Entries on where items appear
^^^^

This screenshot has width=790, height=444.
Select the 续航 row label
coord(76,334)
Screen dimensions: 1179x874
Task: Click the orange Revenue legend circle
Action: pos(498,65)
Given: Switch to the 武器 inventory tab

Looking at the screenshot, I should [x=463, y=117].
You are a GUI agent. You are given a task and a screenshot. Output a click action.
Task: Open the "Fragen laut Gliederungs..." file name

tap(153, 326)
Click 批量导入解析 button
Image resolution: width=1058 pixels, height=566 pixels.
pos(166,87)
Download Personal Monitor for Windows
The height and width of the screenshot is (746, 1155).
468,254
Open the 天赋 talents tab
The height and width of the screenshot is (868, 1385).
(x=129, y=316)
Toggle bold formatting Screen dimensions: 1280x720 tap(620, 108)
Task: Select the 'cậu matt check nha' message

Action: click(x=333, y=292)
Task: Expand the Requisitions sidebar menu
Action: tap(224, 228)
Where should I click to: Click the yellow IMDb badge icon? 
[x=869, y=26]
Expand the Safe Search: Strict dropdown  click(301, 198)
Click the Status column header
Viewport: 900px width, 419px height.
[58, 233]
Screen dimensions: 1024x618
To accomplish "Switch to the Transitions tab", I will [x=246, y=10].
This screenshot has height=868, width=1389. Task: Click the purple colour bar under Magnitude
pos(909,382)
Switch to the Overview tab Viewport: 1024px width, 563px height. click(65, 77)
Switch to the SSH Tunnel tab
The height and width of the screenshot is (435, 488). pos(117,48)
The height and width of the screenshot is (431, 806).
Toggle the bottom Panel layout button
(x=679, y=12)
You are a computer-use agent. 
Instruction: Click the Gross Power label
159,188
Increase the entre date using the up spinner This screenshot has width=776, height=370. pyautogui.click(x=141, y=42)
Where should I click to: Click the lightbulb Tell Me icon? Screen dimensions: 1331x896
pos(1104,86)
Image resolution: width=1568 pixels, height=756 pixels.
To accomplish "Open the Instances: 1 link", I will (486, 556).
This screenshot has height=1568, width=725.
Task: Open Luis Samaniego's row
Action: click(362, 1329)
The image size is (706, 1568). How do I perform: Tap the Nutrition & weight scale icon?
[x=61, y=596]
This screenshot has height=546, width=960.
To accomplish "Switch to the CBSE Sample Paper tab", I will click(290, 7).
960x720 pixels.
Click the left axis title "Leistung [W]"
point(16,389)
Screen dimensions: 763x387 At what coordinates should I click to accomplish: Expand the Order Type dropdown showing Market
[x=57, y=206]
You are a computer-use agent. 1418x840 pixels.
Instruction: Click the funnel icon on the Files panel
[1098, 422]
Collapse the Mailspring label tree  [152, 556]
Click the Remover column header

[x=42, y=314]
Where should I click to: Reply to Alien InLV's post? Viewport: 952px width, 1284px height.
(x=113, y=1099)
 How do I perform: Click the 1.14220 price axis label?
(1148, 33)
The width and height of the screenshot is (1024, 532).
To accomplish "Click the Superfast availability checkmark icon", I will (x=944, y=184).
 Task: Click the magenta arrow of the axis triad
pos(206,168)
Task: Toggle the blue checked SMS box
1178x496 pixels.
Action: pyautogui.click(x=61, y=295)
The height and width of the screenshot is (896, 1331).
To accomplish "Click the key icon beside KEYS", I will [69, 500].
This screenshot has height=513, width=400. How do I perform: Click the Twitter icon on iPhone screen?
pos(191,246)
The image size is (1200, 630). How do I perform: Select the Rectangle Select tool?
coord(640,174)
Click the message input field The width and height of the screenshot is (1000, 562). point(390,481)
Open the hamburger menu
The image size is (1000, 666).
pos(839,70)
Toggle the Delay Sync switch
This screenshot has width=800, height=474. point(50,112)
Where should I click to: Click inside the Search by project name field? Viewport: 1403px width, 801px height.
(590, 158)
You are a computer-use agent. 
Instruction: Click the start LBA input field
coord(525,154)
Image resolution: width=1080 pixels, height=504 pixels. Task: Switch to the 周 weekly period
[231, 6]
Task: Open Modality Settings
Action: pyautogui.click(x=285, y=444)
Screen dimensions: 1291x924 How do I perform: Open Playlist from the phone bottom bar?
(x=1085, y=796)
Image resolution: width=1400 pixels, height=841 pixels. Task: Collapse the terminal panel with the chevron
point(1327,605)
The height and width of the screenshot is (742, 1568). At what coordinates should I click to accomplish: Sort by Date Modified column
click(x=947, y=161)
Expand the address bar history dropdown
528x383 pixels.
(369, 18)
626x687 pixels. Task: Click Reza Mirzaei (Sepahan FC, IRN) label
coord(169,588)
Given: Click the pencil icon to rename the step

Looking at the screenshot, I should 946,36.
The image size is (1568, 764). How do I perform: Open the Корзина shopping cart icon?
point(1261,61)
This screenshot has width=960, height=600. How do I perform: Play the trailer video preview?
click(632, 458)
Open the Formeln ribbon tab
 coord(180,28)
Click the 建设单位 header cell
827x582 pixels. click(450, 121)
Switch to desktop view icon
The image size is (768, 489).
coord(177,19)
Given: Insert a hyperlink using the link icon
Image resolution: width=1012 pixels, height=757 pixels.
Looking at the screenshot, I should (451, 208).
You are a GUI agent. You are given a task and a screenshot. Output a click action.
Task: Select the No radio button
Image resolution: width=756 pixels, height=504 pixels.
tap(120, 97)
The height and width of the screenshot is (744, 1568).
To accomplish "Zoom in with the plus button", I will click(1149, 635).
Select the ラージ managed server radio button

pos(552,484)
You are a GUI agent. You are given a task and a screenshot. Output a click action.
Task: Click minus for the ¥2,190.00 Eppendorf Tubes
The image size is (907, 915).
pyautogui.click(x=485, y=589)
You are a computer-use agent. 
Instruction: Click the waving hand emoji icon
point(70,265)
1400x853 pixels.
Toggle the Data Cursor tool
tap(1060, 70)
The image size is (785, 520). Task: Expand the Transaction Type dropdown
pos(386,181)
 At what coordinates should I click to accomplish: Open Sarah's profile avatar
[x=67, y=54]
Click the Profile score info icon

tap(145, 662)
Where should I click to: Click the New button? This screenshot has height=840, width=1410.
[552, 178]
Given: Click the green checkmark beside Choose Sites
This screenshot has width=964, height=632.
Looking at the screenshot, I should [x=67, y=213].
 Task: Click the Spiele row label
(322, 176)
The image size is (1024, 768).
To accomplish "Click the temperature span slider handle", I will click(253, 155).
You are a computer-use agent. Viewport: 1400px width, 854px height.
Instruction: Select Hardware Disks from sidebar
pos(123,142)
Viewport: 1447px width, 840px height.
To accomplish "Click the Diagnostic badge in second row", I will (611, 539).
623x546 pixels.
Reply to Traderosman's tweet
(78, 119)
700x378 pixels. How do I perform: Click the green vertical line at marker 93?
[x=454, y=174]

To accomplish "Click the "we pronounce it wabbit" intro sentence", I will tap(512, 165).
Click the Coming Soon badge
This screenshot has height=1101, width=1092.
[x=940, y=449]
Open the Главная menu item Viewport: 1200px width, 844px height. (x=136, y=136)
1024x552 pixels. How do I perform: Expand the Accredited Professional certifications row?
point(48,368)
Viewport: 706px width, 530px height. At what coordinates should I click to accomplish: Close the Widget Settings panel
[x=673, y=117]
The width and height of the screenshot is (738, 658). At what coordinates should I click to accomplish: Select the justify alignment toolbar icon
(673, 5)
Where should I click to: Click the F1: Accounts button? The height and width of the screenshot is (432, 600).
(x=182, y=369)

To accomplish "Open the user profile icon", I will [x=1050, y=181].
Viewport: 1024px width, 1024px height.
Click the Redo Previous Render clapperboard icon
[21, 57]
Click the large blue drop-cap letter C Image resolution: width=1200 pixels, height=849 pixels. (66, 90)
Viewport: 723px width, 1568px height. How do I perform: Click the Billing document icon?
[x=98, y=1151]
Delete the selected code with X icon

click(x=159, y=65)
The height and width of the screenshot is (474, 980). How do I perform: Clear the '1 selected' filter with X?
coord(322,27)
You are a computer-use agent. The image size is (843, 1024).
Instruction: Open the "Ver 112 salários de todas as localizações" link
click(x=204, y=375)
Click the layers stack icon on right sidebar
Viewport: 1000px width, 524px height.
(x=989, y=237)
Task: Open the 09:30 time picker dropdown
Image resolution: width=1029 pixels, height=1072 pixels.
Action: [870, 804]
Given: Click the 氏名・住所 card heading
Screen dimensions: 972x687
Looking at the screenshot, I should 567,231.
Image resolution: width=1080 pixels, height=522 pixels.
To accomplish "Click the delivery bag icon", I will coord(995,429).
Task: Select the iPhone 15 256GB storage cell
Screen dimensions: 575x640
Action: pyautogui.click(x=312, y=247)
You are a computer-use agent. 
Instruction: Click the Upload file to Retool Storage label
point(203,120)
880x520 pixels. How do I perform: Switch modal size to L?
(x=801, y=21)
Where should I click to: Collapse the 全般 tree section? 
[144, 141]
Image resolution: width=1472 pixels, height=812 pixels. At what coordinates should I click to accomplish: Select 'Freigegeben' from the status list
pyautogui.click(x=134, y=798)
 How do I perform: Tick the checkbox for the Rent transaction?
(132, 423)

^^^^

## Exercise task
Please write out the items above again, everything from the line containing "Where should I click to: Click the F1: Accounts" down to the line containing "Click the large", with the requests included. Raise every coordinate in the answers by 42.

## Output of the exercise
Where should I click to: Click the F1: Accounts button? The height and width of the screenshot is (432, 600).
(x=224, y=411)

To accomplish "Open the user profile icon", I will [x=1092, y=223].
Viewport: 1024px width, 1024px height.
Click the Redo Previous Render clapperboard icon
[63, 99]
Click the large blue drop-cap letter C Image resolution: width=1200 pixels, height=849 pixels. (108, 132)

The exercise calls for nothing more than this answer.